Respondents were not allowed to select both scenarios; the question was framed this way in order to encourage a spirited and deeply considered written elaboration about the potential of a future with unimaginable amounts of data available to people and organizations. While about half agreed with the statement that Big Data will yield a positive future, many who chose that view observed that this choice is their hope more than their prediction. A significant number of the survey participants said while they chose the positive or the negative result they expect the true outcome in 2020 will be a little bit of both scenarios.

Respondents were asked to read the alternative visions and give narrative explanations for their answers using the following guideline questions, “What impact will Big Data have in 2020? What are the positives, negatives, and shades of grey in the likely future you anticipate? How will use of Big Data change analysis of the world, change the way business decisions are made, change the way that people are understood?”
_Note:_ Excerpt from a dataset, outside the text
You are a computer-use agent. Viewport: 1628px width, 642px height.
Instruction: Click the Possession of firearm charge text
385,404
Here are some of the major themes and arguments they made:

Those who see mostly positives for the future of Big Data share the upside

By 2020, the use of Big Data will improve our understanding of ourselves and the world .

“Media and regulators are demonizing Big Data and its supposed threat to privacy,” noted Jeff Jarvis, professor, pundit and blogger. “Such moral panics have occurred often thanks to changes in technology…But the moral of the story remains: there is value to be found in this data, value in our newfound publicness. Google’s founders have urged government regulators not to require them to quickly delete searches because, in their patterns and anomalies, they have found the ability to track the outbreak of the flu before health officials could and they believe that by similarly tracking a pandemic, millions of lives could be saved. Demonizing data, big or small, is demonizing knowledge, and that is never wise.”
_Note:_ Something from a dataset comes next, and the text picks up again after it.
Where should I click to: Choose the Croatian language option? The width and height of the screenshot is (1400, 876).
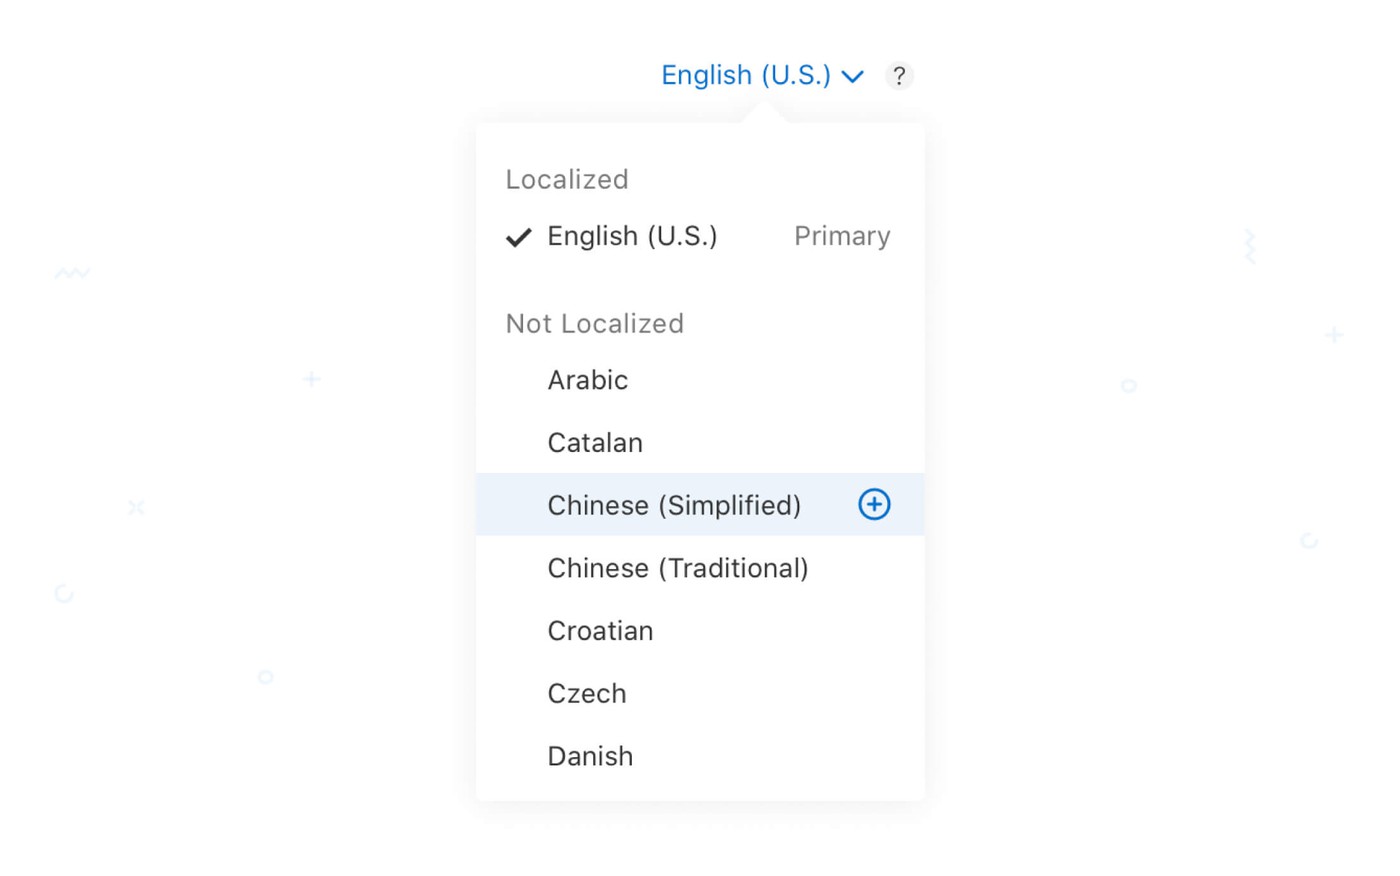pos(600,631)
Sean Mead, director of analytics at Mead, Mead & Clark, Interbrand, added: “Large, publicly available data sets, easier tools, wider distribution of analytics skills, and early stage artificial intelligence software will lead to a burst of economic activity and increased productivity comparable to that of the Internet and PC revolutions of the mid to late 1990s. Social movements will arise to free up access to large data repositories, to restrict the development and use of AIs, and to ‘liberate’ AIs.”
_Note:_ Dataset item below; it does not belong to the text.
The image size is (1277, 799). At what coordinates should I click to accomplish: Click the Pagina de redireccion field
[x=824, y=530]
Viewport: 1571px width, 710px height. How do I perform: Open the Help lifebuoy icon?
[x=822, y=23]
David Weinberger of Harvard University’s Berkman Center observed, “We are just beginning to understand the range of problems Big Data can solve, even though it means acknowledging that we’re less unpredictable, free, madcap creatures than we’d like to think. It also raises the prospect of some of our most important knowledge will consist of truths we can’t understand because our pathetic human brains are just too small.”

“Big Data is the new oil,” said Bryan Trogdon, an entrepreneur and user-experience professional. “The companies, governments, and organizations that are able to mine this resource will have an enormous advantage over those that don’t. With speed, agility, and innovation determining the winners and losers, Big Data allows us to move from a mindset of ‘measure twice, cut once’ to one of ‘place small bets fast.’”

“Nowcasting,” real-time data analysis, and pattern recognition will surely get better.

Hal Varian, chief economist at Google, wrote: “I’m a big believer in nowcasting. Nearly every large company has a real-time data warehouse and has more timely data on the economy than our government agencies. In the next decade we will see a public/private partnership that allows the government to take advantage of some of these private-sector data stores. This is likely to lead to a better informed, more pro-active fiscal and monetary policy.”

“Global climate change will make it imperative that we proceed in this direction of nowcasting to make our societies more nimble and adaptive to both human-caused environmental events and extreme weather events or decadal scale changes,” wrote Gina Maranto, co-director for ecosystem science and coordinator, graduate program in environmental science at the University of Miami. “Coupled with the data, though, we must have a much better understanding of decision making, which means extending knowledge about cognitive biases, about boundary work (scientists, citizens, and policymakers working together to weigh options on the basis not only of empirical evidence but also of values).”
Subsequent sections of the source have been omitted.